**** SOURCE EXTRACT ****

Advances in Remediating Groundwater Contaminated with Chlorinated Solvents

Dr. Steve Richardson, GSI Environmental, Inc.

Dr. Craig Divine, ARCADIS

December 12, 2019

12:00 PM ET (9:00 AM PT)

Registration

Abstracts

New Application of a Geotechnical Technology to Remediate Low-Permeability Contaminated Media by Dr. Steve Richardson

A critical challenge preventing many chlorinated solvent sites from reaching cleanup goals is the persistent release of residual contaminants from low permeability (low-k) media. To address this challenge, this ESTCP project aims to demonstrate an innovative application of a geotechnical technology, the “Grout Bomber,” to improve the delivery of remedial amendments at matrix-diffusion sites. The “Grout Bomber” is a soil stabilization technology that uses an excavator equipped with specialized equipment (a “stitcher” mast) to quickly emplace cement grout into subsurface voids. Its speed and efficiency are advantageous to the field of environmental remediation, particularly remedial amendment applications. Specific project objectives include demonstrating that (1) conventional “Grout Bomber” equipment can be repurposed to efficiently install hundreds of closely-spaced vertical reaction columns containing zero-valent iron and vegetable oil; (2) the amendments stimulate abiotic/biotic degradation processes and generate concentration gradients that drive contaminant diffusion from low-k zones towards the reaction columns; and (3) by having closely-spaced (every 2 to 3 feet) vertical reaction columns, chlorinated solvent concentrations in low-k zones can be reduced, thus shortening the “long tail” of contaminant flux from matrix diffusion. This presentation will discuss the operational and performance results for this diffusion-based technology at Site 17, Naval Support Facility Indian Head, Maryland.

**** INFORMATION SUPPLIED ****

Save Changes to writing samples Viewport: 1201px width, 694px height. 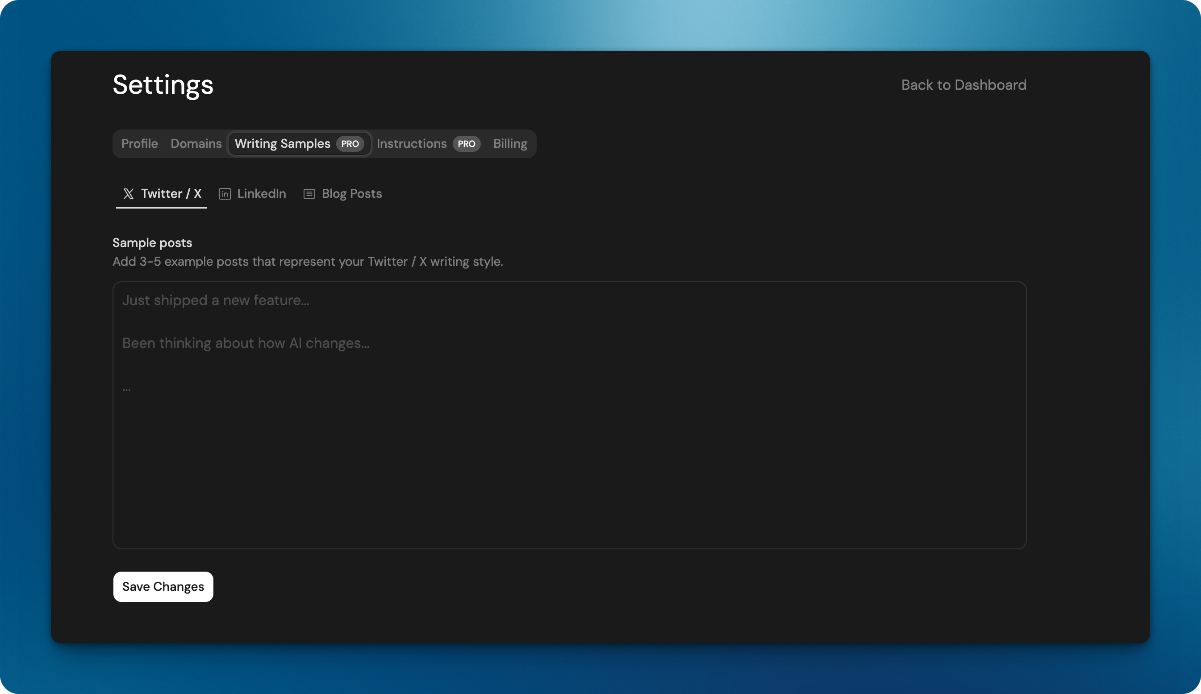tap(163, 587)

****
**** INFORMATION SUPPLIED ****

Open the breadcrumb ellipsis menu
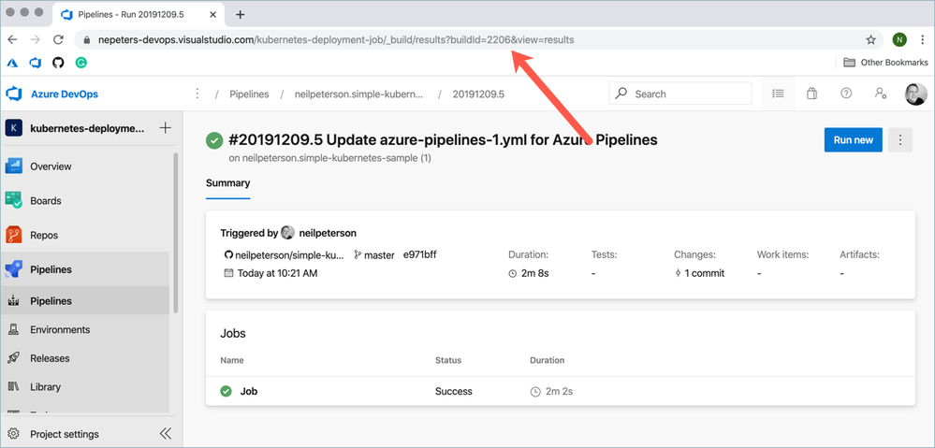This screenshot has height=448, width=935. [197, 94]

****

_WHAT IS REQUIRED:_ Please write the next part of the webinar announcement on remediating groundwater contaminated with chlorinated solvents, starting right after its last sentence.

_REPLY TO THE TASK:_
The Horizontal Reactive Media Treatment Well (HRX Well®) – A New Technology for In-Situ Remediation by Dr. Craig Divine

For many Department of Defense (DoD) sites, remedial objectives and technologies focusing primarily on long-term mass discharge reduction will be increasingly favored. This project demonstrates a new in-situ remediation concept termed a Horizontal Reactive Media Treatment Well (HRX Well®) that is particularly well-suited for sites where long-term mass discharge control is a primary performance objective. The HRX Well® utilizes horizontal wells oriented parallel to groundwater flow filled with a treatment media. The design leverages natural “flow-focusing” behavior induced by the engineered hydraulic conductivity contrast to passively capture and treat proportionally large volumes of groundwater within the well in situ. Clean groundwater then exits the horizontal well along its down-gradient sections. Many different types of treatment media are already available, including zero valent iron, activated carbon, biodegradable particulate organic matter such as mulch, ion exchange resins, zeolite, apatite and chitin. Therefore, this concept could be used to address a wide range of contaminants. The approach requires no above-ground treatment, minimal footprint and limited ongoing maintenance. This presentation will discuss in detail the results of the modeling, tank tests and field implementation at Vandenberg Air Force Base, California.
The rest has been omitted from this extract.